TASK DETAILS
Copy all the records word for word, apart from any pictures.
··· AVAILABLE DATA ···
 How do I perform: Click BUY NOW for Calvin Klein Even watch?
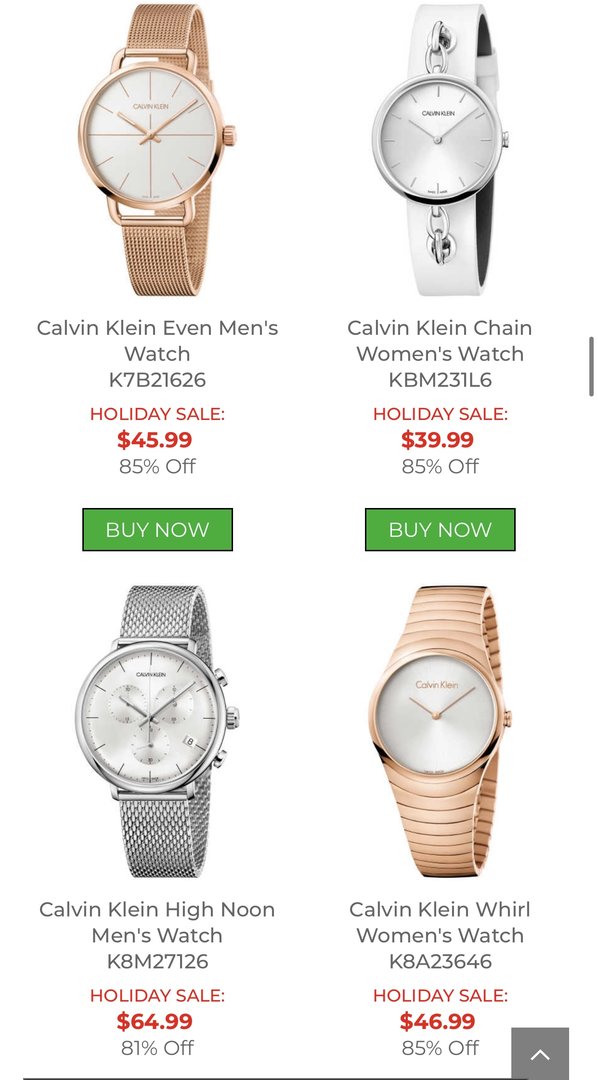(x=158, y=530)
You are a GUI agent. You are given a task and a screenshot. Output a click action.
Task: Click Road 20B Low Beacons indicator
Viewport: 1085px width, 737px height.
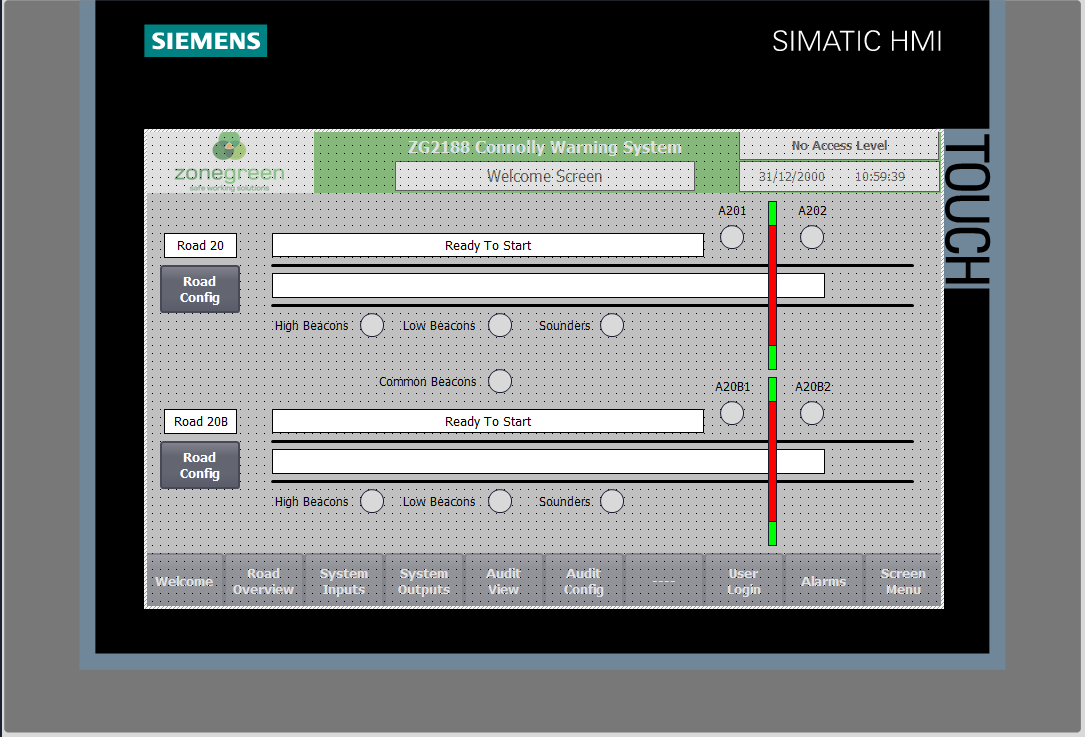pyautogui.click(x=500, y=501)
···
ANSWER AREA
 How do I perform: Click BUY NOW for Calvin Klein Even watch?
(x=158, y=530)
You are a GUI agent. You are given a task and a screenshot. Output a click action.
Task: Click Road 20B Low Beacons indicator
Viewport: 1085px width, 737px height.
pyautogui.click(x=500, y=501)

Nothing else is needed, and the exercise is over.